Passage to read
— start —

Saturday, September 17, 2011

Pakistan: A personal History by Imran Khan


excerpts r also in urdu too attached below as images along with title. the book is available at readings, Lahore and other famous book stores. Pakistani price 995

Excerpts

1.                   Though Iqbal lived in a historical context that was different from ours in several ways, what he said remains profoundly relevant to us and to our times. In fact, Iqbal’s message is more relevant and important today than that of any other Muslim thinker of the past and present… (Page 319)
2.                   While some famous verses from Iqbal’s poems are often cited in isolation, the core message of his poetry, reflecting his revolutionary spirit, his intrepid imagination and his passionate commitment to justice and the dignity of selfhood, has been excluded from public discourse. (Page 320).
3.                   The decay and decline in Islamic intellectual thought, according to Iqbal, set in five hundred years ago when the doors to ijtihad, a scholarly debate on our religion and its tradition, were closed. (Page 326)
4.                   The third and probably most decisive factor was the Mongols’ destruction in 1258 of Baghdad – the centre of Muslim intellectual life. Had the Mongol hordes not taken over swathes of the Muslim world, our history might have been very different. (Page 327)
5.                   The Quran asks Muslims to follow the ‘Middle Way’, the narrow path that lies between all possible extremes. (Page 335)

— end —

Task requirements
Copy out the book excerpts post above word for word, from beginning to end.

Records provided

— start —

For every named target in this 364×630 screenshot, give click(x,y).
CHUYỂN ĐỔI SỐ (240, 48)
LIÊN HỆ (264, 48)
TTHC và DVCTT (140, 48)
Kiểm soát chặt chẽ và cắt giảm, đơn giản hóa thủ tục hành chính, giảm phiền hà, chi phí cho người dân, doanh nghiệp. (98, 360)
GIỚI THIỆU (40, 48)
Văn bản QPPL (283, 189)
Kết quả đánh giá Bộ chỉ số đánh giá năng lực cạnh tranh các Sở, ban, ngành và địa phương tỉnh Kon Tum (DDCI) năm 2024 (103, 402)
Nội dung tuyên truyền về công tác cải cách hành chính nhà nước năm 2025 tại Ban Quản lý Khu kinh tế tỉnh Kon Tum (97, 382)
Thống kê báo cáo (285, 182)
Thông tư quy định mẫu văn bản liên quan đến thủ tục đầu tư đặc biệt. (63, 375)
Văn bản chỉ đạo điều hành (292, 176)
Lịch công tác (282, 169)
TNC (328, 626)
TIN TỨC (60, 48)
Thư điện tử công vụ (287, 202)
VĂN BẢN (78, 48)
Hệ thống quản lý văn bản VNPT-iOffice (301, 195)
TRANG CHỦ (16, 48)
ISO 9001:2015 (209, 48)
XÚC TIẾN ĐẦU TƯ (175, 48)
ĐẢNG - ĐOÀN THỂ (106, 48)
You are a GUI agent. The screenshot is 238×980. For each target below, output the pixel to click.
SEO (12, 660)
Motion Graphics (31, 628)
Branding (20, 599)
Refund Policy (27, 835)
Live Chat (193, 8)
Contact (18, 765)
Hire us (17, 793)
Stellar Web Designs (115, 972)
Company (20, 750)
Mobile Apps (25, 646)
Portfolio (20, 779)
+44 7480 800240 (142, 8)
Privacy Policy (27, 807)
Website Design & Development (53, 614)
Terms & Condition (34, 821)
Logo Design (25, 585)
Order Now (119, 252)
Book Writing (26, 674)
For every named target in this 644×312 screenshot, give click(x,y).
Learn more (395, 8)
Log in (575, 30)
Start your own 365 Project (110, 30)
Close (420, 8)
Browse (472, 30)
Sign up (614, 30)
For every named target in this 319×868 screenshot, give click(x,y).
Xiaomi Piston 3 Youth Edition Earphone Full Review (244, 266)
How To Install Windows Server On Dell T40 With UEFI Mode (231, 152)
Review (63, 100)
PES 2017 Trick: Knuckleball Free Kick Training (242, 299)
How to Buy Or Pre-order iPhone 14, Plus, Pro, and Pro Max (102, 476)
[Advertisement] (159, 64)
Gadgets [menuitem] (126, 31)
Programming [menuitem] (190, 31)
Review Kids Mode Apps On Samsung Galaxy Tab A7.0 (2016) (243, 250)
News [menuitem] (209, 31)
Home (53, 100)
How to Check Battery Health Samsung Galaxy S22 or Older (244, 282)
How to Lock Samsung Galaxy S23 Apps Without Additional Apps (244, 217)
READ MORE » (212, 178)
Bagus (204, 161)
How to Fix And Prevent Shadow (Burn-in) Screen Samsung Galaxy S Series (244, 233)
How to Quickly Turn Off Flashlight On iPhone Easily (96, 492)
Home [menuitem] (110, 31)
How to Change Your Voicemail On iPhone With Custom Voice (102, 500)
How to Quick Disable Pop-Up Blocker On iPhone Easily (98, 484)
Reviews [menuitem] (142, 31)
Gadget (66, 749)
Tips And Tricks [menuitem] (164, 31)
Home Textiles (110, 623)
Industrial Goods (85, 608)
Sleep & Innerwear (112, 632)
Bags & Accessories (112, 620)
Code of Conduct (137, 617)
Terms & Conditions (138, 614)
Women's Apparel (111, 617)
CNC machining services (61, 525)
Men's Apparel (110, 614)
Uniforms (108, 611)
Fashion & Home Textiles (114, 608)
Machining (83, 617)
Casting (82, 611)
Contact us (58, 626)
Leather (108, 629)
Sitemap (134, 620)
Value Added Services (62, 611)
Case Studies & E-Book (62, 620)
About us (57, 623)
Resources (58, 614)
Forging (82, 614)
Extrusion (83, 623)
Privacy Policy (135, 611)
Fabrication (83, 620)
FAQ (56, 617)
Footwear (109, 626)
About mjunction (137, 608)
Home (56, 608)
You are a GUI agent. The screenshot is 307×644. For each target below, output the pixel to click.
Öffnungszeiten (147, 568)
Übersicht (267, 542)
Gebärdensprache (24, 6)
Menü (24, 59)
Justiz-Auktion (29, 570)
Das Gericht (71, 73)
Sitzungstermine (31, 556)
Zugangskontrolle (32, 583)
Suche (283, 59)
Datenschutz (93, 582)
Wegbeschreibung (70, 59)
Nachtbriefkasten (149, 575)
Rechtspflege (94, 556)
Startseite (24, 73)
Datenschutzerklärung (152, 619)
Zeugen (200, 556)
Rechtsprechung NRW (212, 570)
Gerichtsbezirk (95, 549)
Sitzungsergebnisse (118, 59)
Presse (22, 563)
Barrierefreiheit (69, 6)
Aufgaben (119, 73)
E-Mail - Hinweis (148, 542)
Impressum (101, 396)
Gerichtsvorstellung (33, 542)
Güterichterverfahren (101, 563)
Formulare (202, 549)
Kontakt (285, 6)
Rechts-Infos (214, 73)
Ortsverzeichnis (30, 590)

— end —

Response to this task
Saturday, September 17, 2011

Pakistan: A personal History by Imran Khan


excerpts r also in urdu too attached below as images along with title. the book is available at readings, Lahore and other famous book stores. Pakistani price 995

Excerpts

1.                   Though Iqbal lived in a historical context that was different from ours in several ways, what he said remains profoundly relevant to us and to our times. In fact, Iqbal’s message is more relevant and important today than that of any other Muslim thinker of the past and present… (Page 319)
2.                   While some famous verses from Iqbal’s poems are often cited in isolation, the core message of his poetry, reflecting his revolutionary spirit, his intrepid imagination and his passionate commitment to justice and the dignity of selfhood, has been excluded from public discourse. (Page 320).
3.                   The decay and decline in Islamic intellectual thought, according to Iqbal, set in five hundred years ago when the doors to ijtihad, a scholarly debate on our religion and its tradition, were closed. (Page 326)
4.                   The third and probably most decisive factor was the Mongols’ destruction in 1258 of Baghdad – the centre of Muslim intellectual life. Had the Mongol hordes not taken over swathes of the Muslim world, our history might have been very different. (Page 327)
5.                   The Quran asks Muslims to follow the ‘Middle Way’, the narrow path that lies between all possible extremes. (Page 335)